Berdasarkan Pasal 28 ayat (1) Undang-Undang Nomor 6 Tahun 1983, Orang atau Badan yang melakukan kegiatan usaha atau pekerjaan bebas di Indonesia harus mengadakan pembukuan yang dapat menyajikan keterangan-keterangan yang cukup untuk menghitung Penghasilan Kena Pajak atau harga perolehan dan penyerahan barang atau jasa, guna menghitung jumlah pajak yang terhutang berdasarkan ketentuan peraturan perundang-undangan perpajakan. Selanjutnya sesuai dengan Pasal 14 ayat (6) Undang-Undang Nomor 7 Tahun 1983 Wajib Pajak yang wajib menyelenggarakan pembukuan atau wajib menyelenggarakan pencatatan peredaran atau pencatatan penerimaan bruto, tetapi tidak atau tidak sepenuhnya menyelenggarakannya sebagaimana ditetapkan oleh Undang-undang, atau tidak memperlihatkan buku dan catatan serta bukti lain yang diminta oleh Direktorat Jenderal Pajak sehubungan dengan kewajiban penyelenggaraan pembukuan atau pencatatan tersebut, penghasilan nettonya dihitung dengan menggunakan Norma Penghitungan.
Sehubungan dengan ketentuan tersebut perlu diberikan petunjuk lebih lanjut mengenai penerapan Norma Penghitungan terhadap Wajib Pajak yang dilakukan pemeriksaan.

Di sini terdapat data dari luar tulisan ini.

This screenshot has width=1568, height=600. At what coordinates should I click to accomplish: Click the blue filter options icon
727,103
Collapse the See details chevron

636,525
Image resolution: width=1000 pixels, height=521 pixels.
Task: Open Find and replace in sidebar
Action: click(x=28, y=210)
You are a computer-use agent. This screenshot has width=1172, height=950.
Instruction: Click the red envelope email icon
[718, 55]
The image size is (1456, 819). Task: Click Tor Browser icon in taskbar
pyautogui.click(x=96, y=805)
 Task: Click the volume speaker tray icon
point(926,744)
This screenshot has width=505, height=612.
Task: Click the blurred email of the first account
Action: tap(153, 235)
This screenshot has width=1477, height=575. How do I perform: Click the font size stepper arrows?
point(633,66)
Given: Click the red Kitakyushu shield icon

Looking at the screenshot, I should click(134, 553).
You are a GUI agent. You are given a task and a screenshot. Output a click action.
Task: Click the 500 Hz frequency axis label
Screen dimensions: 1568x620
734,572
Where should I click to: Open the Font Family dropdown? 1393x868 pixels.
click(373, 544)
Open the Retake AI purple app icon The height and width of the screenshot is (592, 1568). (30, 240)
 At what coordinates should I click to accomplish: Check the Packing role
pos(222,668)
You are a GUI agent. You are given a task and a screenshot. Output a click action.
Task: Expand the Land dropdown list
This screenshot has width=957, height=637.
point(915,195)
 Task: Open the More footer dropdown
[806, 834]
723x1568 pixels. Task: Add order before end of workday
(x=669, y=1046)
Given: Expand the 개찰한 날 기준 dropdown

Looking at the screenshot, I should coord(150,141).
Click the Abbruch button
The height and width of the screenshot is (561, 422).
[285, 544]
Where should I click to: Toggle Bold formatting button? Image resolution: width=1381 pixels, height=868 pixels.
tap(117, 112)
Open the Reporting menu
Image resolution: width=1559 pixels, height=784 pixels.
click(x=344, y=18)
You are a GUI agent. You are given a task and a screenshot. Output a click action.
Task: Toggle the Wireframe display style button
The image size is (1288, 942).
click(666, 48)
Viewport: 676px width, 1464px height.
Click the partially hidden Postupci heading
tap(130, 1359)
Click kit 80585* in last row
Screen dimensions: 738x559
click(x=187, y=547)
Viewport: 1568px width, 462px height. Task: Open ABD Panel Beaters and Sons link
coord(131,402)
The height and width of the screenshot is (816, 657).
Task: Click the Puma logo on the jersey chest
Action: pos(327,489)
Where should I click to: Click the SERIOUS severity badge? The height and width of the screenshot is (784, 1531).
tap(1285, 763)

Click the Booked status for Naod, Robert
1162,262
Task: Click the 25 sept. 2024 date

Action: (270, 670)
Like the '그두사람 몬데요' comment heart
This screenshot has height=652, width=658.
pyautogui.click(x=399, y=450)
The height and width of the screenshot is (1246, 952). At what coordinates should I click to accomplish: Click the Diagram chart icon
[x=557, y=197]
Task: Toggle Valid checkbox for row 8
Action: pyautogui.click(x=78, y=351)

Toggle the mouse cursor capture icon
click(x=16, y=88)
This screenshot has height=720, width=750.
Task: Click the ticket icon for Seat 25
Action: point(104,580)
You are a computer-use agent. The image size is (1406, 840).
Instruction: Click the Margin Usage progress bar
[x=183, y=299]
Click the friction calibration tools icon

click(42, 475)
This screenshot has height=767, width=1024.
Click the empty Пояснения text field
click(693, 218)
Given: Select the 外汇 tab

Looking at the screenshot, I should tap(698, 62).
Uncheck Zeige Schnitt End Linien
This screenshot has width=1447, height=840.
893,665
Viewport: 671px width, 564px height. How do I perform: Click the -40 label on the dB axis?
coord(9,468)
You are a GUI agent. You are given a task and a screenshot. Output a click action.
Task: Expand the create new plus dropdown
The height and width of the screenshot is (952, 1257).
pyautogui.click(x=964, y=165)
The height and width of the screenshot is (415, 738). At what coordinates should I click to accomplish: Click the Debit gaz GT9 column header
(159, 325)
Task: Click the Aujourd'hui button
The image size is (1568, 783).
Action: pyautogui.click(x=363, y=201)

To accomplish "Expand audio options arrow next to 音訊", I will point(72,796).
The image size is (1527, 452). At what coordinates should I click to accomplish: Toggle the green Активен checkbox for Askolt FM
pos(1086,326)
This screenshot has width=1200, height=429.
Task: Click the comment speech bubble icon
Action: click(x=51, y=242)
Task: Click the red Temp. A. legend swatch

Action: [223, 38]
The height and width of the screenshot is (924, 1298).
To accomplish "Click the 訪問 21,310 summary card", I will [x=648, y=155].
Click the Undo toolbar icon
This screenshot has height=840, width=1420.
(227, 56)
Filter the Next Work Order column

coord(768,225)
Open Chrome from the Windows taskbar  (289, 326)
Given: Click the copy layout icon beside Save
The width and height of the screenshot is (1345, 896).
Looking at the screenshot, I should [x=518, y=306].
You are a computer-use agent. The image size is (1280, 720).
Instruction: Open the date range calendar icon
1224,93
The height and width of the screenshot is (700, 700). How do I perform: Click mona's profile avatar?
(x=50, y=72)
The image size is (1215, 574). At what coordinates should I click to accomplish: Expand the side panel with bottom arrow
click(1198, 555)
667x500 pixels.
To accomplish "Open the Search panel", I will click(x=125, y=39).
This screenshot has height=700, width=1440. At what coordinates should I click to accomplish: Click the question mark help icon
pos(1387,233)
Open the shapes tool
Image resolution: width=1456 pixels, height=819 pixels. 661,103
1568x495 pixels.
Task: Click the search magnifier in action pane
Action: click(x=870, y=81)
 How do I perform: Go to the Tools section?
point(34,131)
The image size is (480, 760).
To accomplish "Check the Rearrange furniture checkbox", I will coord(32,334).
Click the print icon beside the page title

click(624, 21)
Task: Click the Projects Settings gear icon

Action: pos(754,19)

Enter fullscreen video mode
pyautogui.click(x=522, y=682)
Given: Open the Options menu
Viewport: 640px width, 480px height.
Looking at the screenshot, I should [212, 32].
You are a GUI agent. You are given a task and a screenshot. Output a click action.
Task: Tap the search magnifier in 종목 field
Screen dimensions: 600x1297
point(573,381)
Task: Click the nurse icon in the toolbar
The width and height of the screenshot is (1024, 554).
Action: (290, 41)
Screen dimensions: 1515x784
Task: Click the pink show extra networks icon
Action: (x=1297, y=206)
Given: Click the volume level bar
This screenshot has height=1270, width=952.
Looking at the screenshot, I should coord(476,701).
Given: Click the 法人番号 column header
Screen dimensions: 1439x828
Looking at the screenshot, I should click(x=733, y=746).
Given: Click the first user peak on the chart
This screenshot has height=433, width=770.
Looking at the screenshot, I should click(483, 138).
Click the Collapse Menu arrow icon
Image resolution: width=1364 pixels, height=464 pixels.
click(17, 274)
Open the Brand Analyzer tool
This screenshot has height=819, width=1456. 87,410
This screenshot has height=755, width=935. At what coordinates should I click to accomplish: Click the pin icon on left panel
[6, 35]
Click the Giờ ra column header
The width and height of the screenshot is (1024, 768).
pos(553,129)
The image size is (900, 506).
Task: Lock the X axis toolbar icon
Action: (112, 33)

  1. Norma penghitungan hanya diterapkan terhadap Wajib Pajak yang memenuhi kriteria sebagai berikut :
    1.1. Wajib Pajak yang sama sekali tidak menyelenggarakan pembukuan, padahal berdasarkan ketentuan perundang-undangan perpajakan wajib menyelenggarakan pembukuan.
    1.2. Wajib Pajak yang tidak sepenuhnya menyelenggarakan pembukuan sehingga dari pembukuan dan dokumen yang berhubungan dengan usaha atau pekerjaan bebas Wajib Pajak yang ada tidak dapat disajikan keterangan-keterangan yang cukup untuk menghitung besarnya Penghasilan Kena Pajak.
    1.3. Wajib Pajak yang menolak untuk diperiksa yang terbukti dari Surat Pernyataan Penolakan Pemeriksaan atau Berita Acara Penolakan Pemeriksaan sebagaimana diatur dalam Peraturan Pemerintah No. 31 Tahun 1986.
    1.4. Wajib Pajak yang sama sekali tidak bersedia untuk memperlihatkan atau meminjamkan buku-buku, catatan-catatan dan dokumen yang jadi dasarnya, walaupun telah diperingatkan secara tertulis sekurang-kurangnya dua kali dalam jangka waktu 1 (satu) bulan sejak tanggal diterimanya surat pemberitahuan pemeriksaan oleh Wajib Pajak (Formulir Surat Peringatan menurut contoh Lampiran I).
    1.5. Wajib Pajak yang memperlambat untuk memperlihatkan dan meminjamkan buku-buku, catatan-catatan dan dokumen yang menjadi dasarnya, yang terbukti dari tidak lengkapnya pembukuan, catatan-catatan dan dokumen yang diperlihatkan dan dipinjamkan walaupun telah diperingatkan secara tertulis sekurang-kurangnya dua kali dalam jangka waktu 2 (dua) bulan sejak tanggal diterimanya surat pemberitahuan pemeriksaan oleh Wajib Pajak (Formulir Surat Peringatan menurut contoh pada Lampiran II).
    1.6. Wajib Pajak yang menghilangkan atau menyembunyikan buku-buku, catatan-catatan dan dokumen yang menjadi dasarnya.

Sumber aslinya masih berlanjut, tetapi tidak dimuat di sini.